Un simple coup d’œil sur les programmes de Bayreuth et de Munich cet été suffira à s’en convaincre : la Colline est de moins en moins inspirée. Pour sentir le vent du chant wagnérien souffler dans les branches du Walhalla, mieux vaut préférer la capitale de la Bavière à celle de la Haute-Franconie. On a pu le vérifier au Théâtre du Champs–Elysées où était proposée en version de concert une Walkyrie majuscule, extraite du Ring qui sera représenté par deux fois dans son intégralité au Bayerische Staatsoper en juillet.

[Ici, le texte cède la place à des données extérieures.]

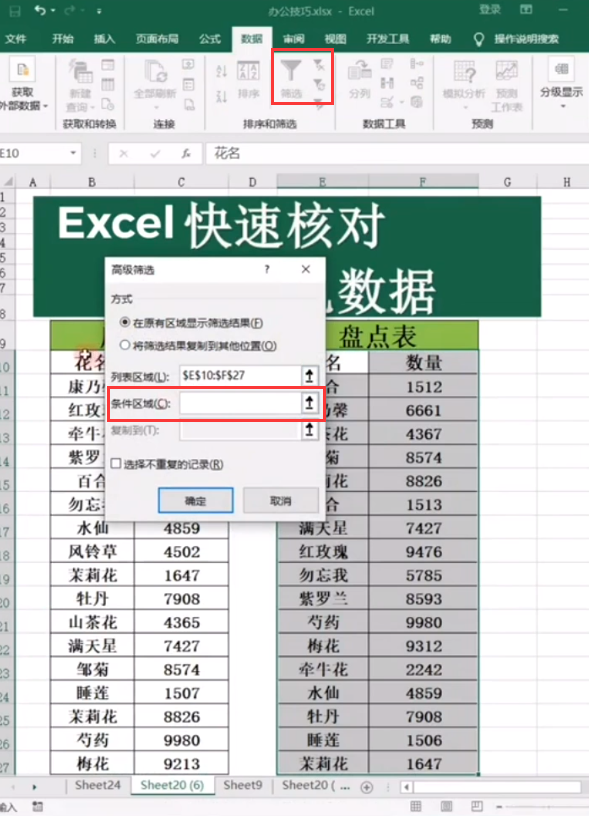
Task: Click the criteria range input field
Action: coord(239,403)
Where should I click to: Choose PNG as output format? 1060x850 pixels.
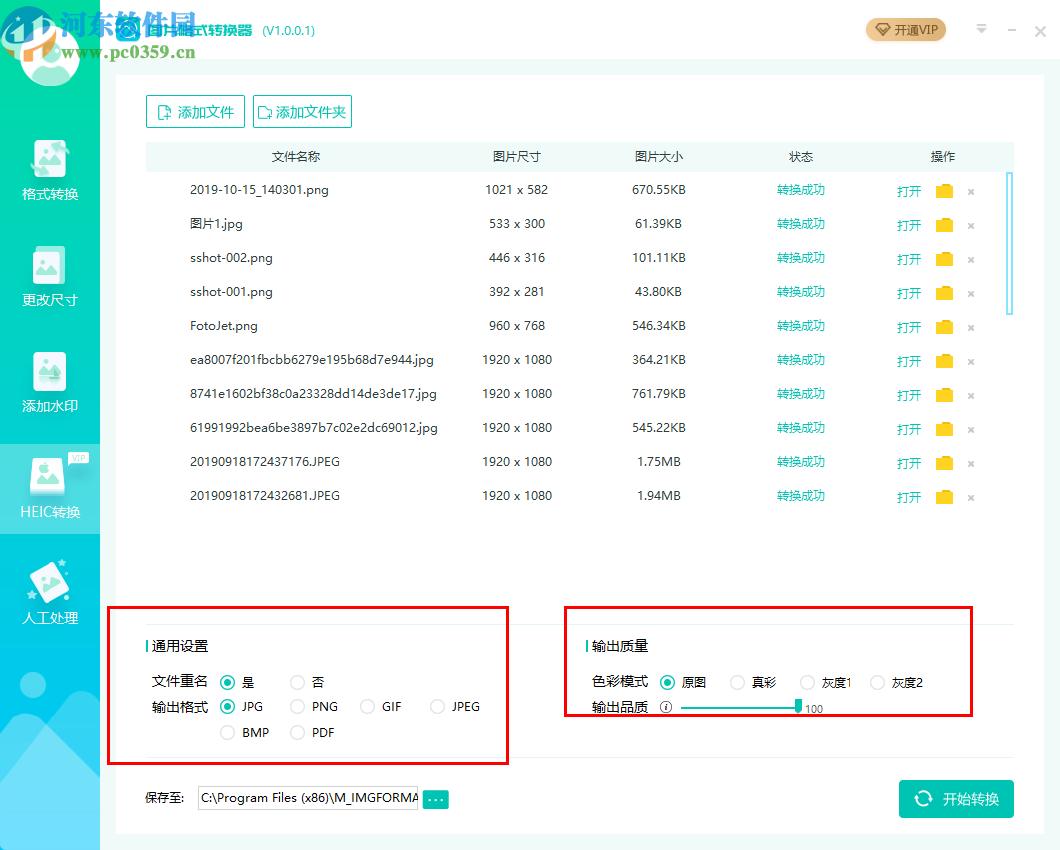pyautogui.click(x=297, y=706)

A la direction d’orchestre, Kent Nagano se révèle meilleur portraitiste que paysagiste. On a connu chevauchée plus échevelée et scintillements de flamme plus magiques. Le récit n’en est pas moins vivement mené, avec un sens des couleurs et de la dynamique qui laisse l’auditeur suspendu à la baguette du chef. Curieusement, le Bayerisches Staatsorchester n’est pas exempt de tout reproche. Plusieurs dérapages côté vents surprennent de la part d’une formation aussi prestigieuse On avait le souvenir de cuivres plus glorieux dans Parsifal au même endroit l’an passé (voir recension). Ces quelques tâches sur l’écran sonore n’altèrent cependant pas l’impression d’image haute définition.
Face au mur dressé par Nagano et son ensemble, Thomas J. Mayer rachète un Wotan en mal de présence au deuxième acte par une endurance à toute épreuve au troisième. Comme on avait pu le remarquer dans cette même œuvre à l’Opéra de Paris il y a deux saisons (voir recension), la voix n’est pas des plus saillantes mais l’énergie avec laquelle le dieu trahi laisse exploser sa colère force l’adhésion. Si l’on a l’impression que son baryton pèche par défaut de volume, c’est aussi parce que les chanteurs réunis autour de lui rivalisent de puissance. Ain Anger notamment est un Hunding terrifiant de projection, une sorte de Hulk au pays des basses. En Siegmund, Lance Ryan n’est pas non plus avare de décibels. Peut-on pour autant parler d’héroïsme ? Plus la soirée avance et plus l’intonation devient hasardeuse ; la clarté du timbre tire la composition vers Siegfried et, la fatigue aidant, certaines nasalités évoquent davantage Mime que le fils de Wotan.
La Sieglinde superlative d’Anja Kampe ne fait qu’une bouchée de ce Siegmund ambigu tout comme la Fricka de Michaela Schuster n’a aucun mal à écraser de sa stature royale le Wotan de Mayer. Juste dosage des effets, entre acrimonie, science du mot et séduction, pour la deuxième ; voix intensément lyrique, sans coutures apparentes, ample, et dense sur toute la longueur, pour la première qui se taille un beau succès au moment des saluts. Juste après Nina Stemme, très attendue en Brünnhilde, un rôle où elle apparaît aujourd’hui incomparable. Le cri d‘entrée sur lesquels trébuchent tant de sopranos, les écarts de registre auxquels l’exposent la partition ne semblent pas affecter un chant qui, comme toujours, coule de source, basaltique et indéfectible. Majestueuse, l’interprétation peut paraître entravée dans son mouvement par trop de solidité, comme figée dans le marbre d’une voix que rien ne semble affecter. Certains y verront de la placidité, imputable à l’absence de mise en scène. D’autres – et nous en faisons partie – expliqueront cette noblesse imperturbable par le caractère même de Brünnhilde dans ce deuxième épisode de la saga wagnérienne : vierge guerrière, assoiffée de vaillance et non encore femme amoureuse et vulnérable. Qui a tort, qui a raison ? Pour en avoir le cœur net, rendez-vous à Munich les 8 et 15 juillet prochains. Nina Stemme y sera de nouveau Brünnhilde mais cette fois dans Götterdämmerung. On prendra alors la mesure du feu qui couve sous la glace.